First, where the money hasn’t gone: instruction. As Marc Bousquet, a leading researcher into the changing structures of higher education, wrote in How The University Works (2008):
If you’re enrolled in four college classes right now, you have a pretty good chance that one of the four will be taught by someone who has earned a doctorate and whose teaching, scholarship, and service to the profession has undergone the intensive peer scrutiny associated with the tenure system. In your other three classes, however, you are likely to be taught by someone who has started a degree but not finished it; was hired by a manager, not professional peers; may never publish in the field she is teaching; got into the pool of persons being considered for the job because she was willing to work for wages around the official poverty line (often under the delusion that she could ‘work her way into’ a tenurable position); and does not plan to be working at your institution three years from now.

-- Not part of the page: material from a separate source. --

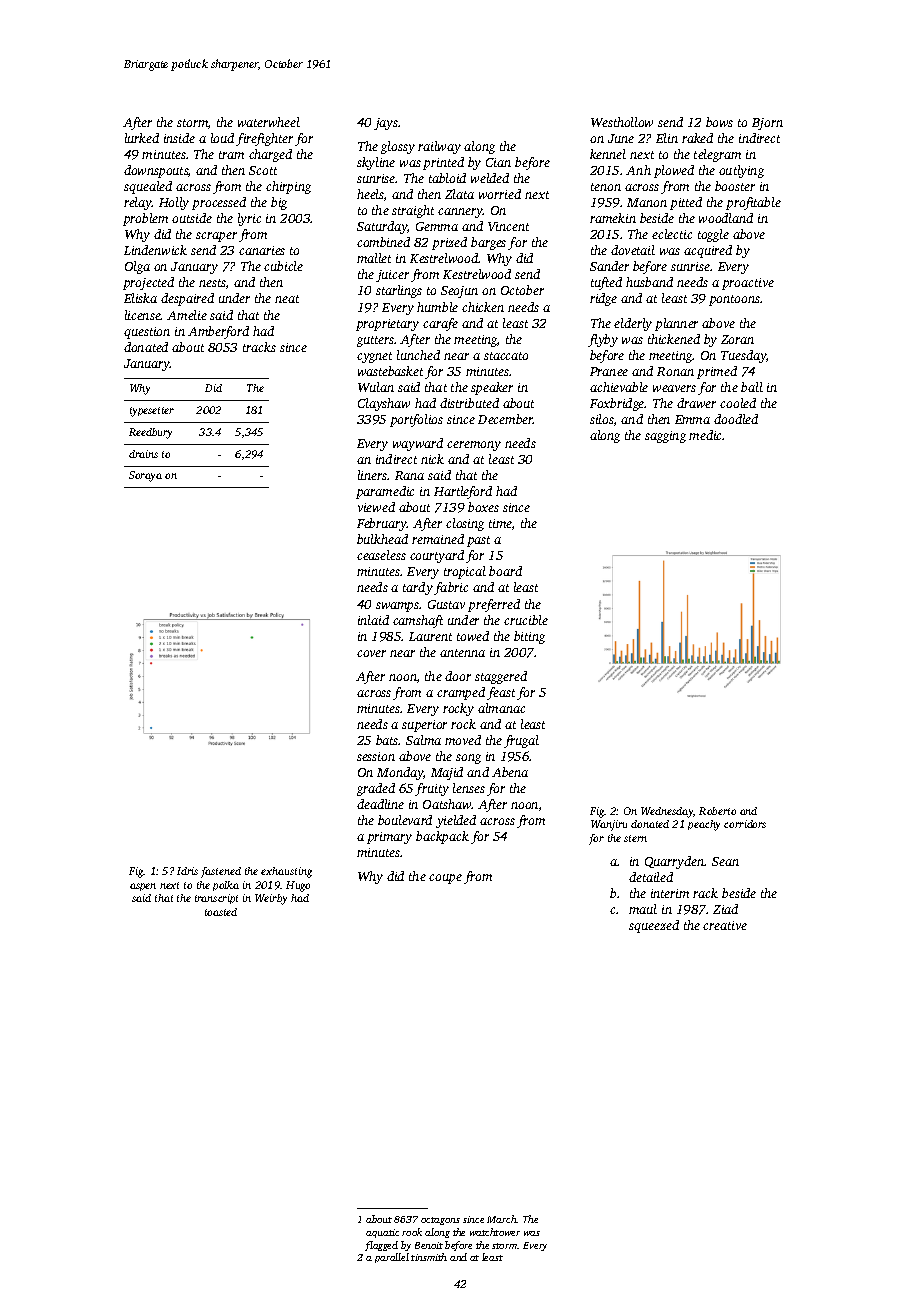 This document has height=1316, width=908. What do you see at coordinates (145, 476) in the document?
I see `Soraya` at bounding box center [145, 476].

This is not an improvement; fewer than forty years ago, when the explosive growth in tuition began, these proportions were reversed. Highly represented among the new precarious teachers are graduate students; with so much available debt, universities can force graduate student workers to scrape by on sub-minimum-wage, making them a great source of cheap instructional labor. Fewer tenure-track jobs mean that recent PhDs, overwhelmed with debt, have no choice but to accept insecure adjunct positions with wages kept down by the new crop of graduate student-workers. Rather than producing a better-trained, more professional teaching corps, increased tuition and debt have enabled the opposite.
Homeowners who found themselves with negative equity (owing more on their houses than the houses were worth) could always walk away. Students aren’t as lucky: graduates can’t ditch their degrees, even if they borrowed more money than their accredited labor power can command on the market. Americans overwhelmed with normal consumer debt (like credit card debt) have the option of bankruptcy, and although it’s an arduous and credit-score-killing process, not having ready access to thousands in pre-approved cash is not always such a bad thing. But students don’t have that option either. Before 2005, students could use bankruptcy to escape education loans that weren’t provided directly by the federal government, but the facetiously named “Bankruptcy Abuse Prevention and Consumer Protection Act” extended non-dischargeability to all education loans, even credit cards used to pay school bills.
Today, student debt is an exceptionally punishing kind to have. Not only is it inescapable through bankruptcy, but student loans have no expiration date and collectors can garnish wages, social security payments, and even unemployment benefits. When a borrower defaults and the guaranty agency collects from the federal government, the agency gets a cut of whatever it’s able to recover from then on (even though they have already been compensated for the losses), giving agencies a financial incentive to dog former students to the grave.